Browser support edit

Browser support during the test was handled via a blacklist and a whitelist.

  • The whitelist consisted of “those browsers known to work” with the current version of the software: Firefox ≥ v11, Iceweasel ≥ 10, Safari ≥ 5, Chrome ≥ 19. Users with whitelisted browsers in the test group were displayed the regular VE interface when clicking on the Edit button.
  • The blacklist consisted of those browsers that would, under no circumstances, work - Android, Blackberry, and all Opera and IE versions. Users with a blacklisted browser only saw the wikitext editor.

Any browser not covered by those groups (such as Firefox < v11, Iceweasel < 10 ) would be let through to edit using the VisualEditor, albeit with a warning. This was based on feedback from community members that these browsers worked with the VE—something that later turned out to be incorrect. While the browsers in question only comprise about 2.1% of requests (Safari, not being independently tracked, is hard to discern) it meant that a chunk of the users in the testing group may have been, by technological choice, incapable of correctly using the VisualEditor, and were presented with it anyway. The lack of instrumentation for VE to collect user-agent data kept us from logging and diagnosing browser-specific issues.

Summary edit

It appears that issues with VE that prevented newcomers from using it to complete edits had a significant effect on the experiment and the analysis. Newcomers with VE enabled performed less wiki-work and spent less time editing overall. They were also marginally less likely than users with the wikitext editor to eventually save an edit.
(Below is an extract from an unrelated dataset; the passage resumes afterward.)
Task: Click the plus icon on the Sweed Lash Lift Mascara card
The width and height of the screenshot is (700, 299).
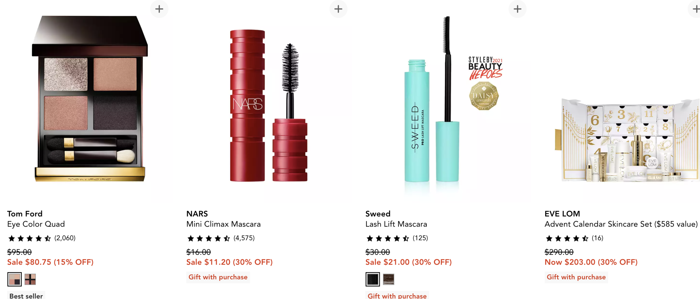Action: coord(517,9)
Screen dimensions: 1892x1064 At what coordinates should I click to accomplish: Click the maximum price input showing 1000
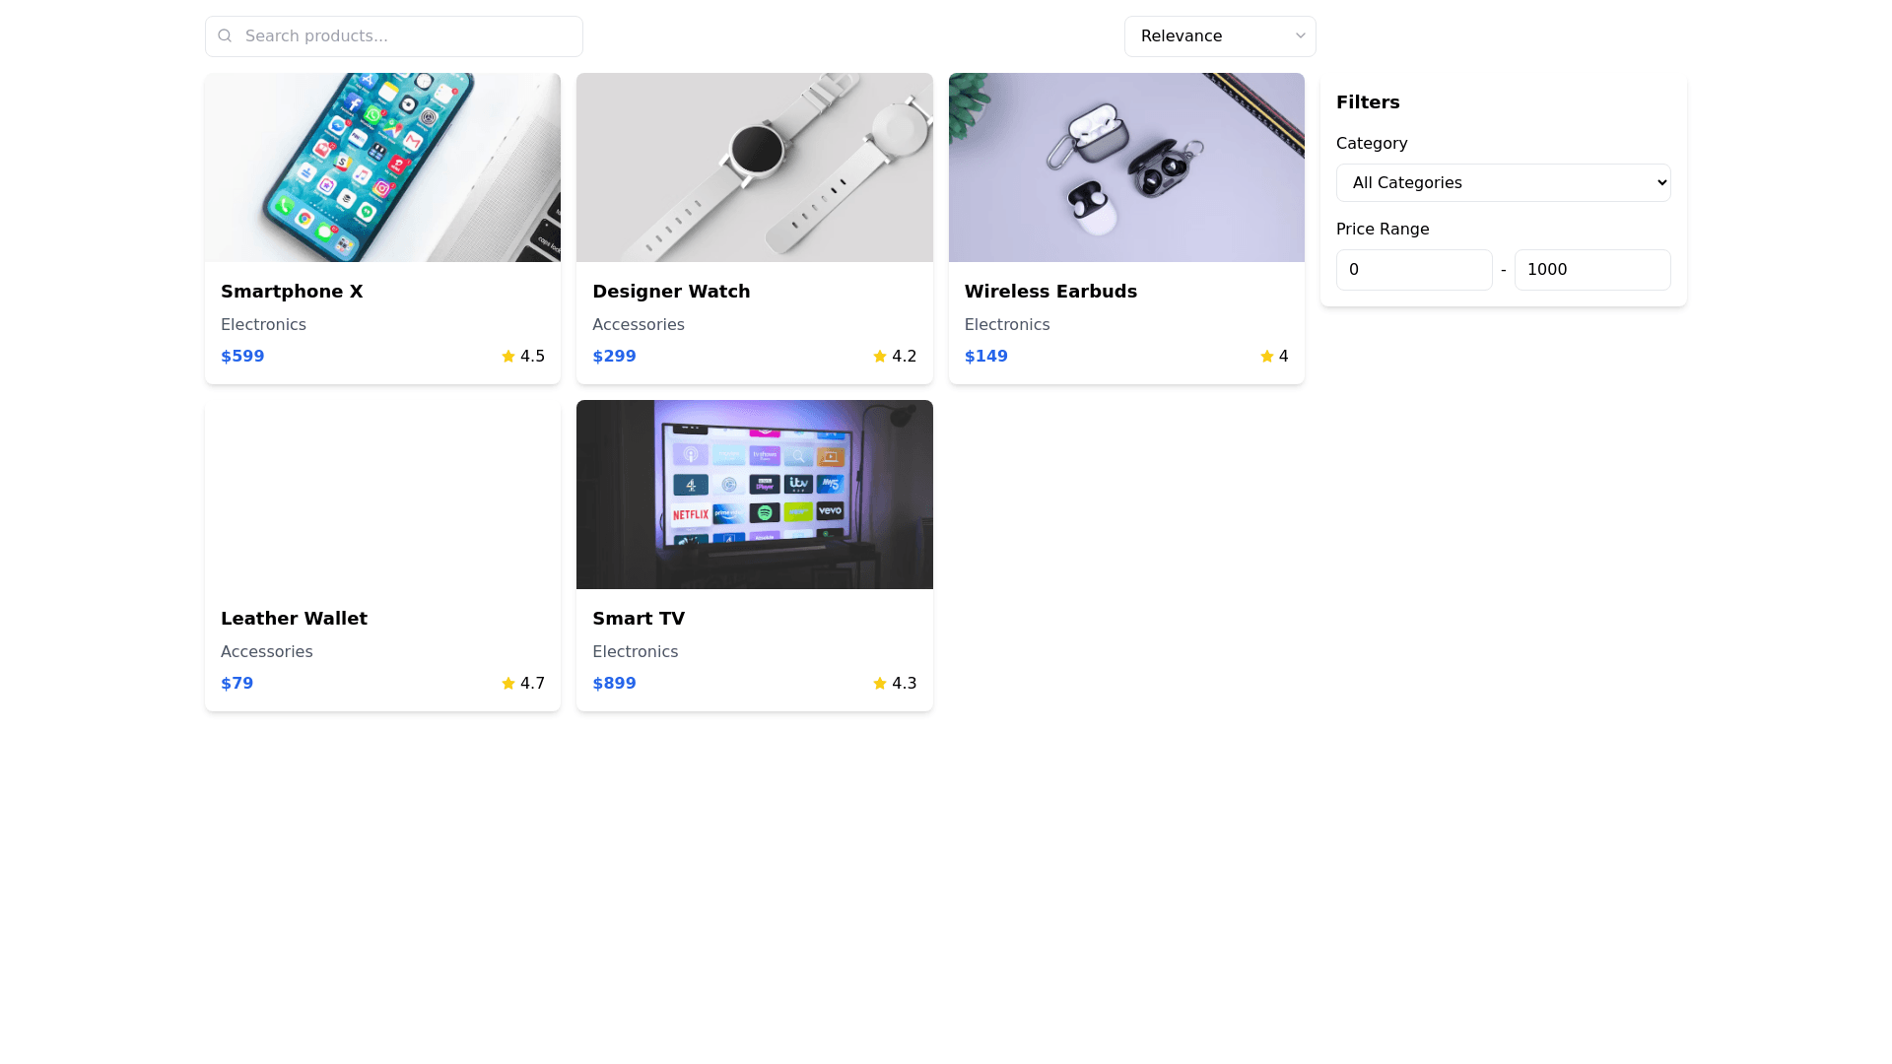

We didn't see any meaningful differences in the amount of burden that VE newcomers placed on current Wikipedians or in the quality/productivity of their contributions. A similar proportion of VE newcomers' revisions need to be reverted (which is, in itself, a surprise - since the VE was creating "dirty diffs" that needed to be reverted, one would expect to see a higher revert rate for users with VE) and a similar proportion of VE newcomers needed to be blocked in comparison with wikitext newcomers.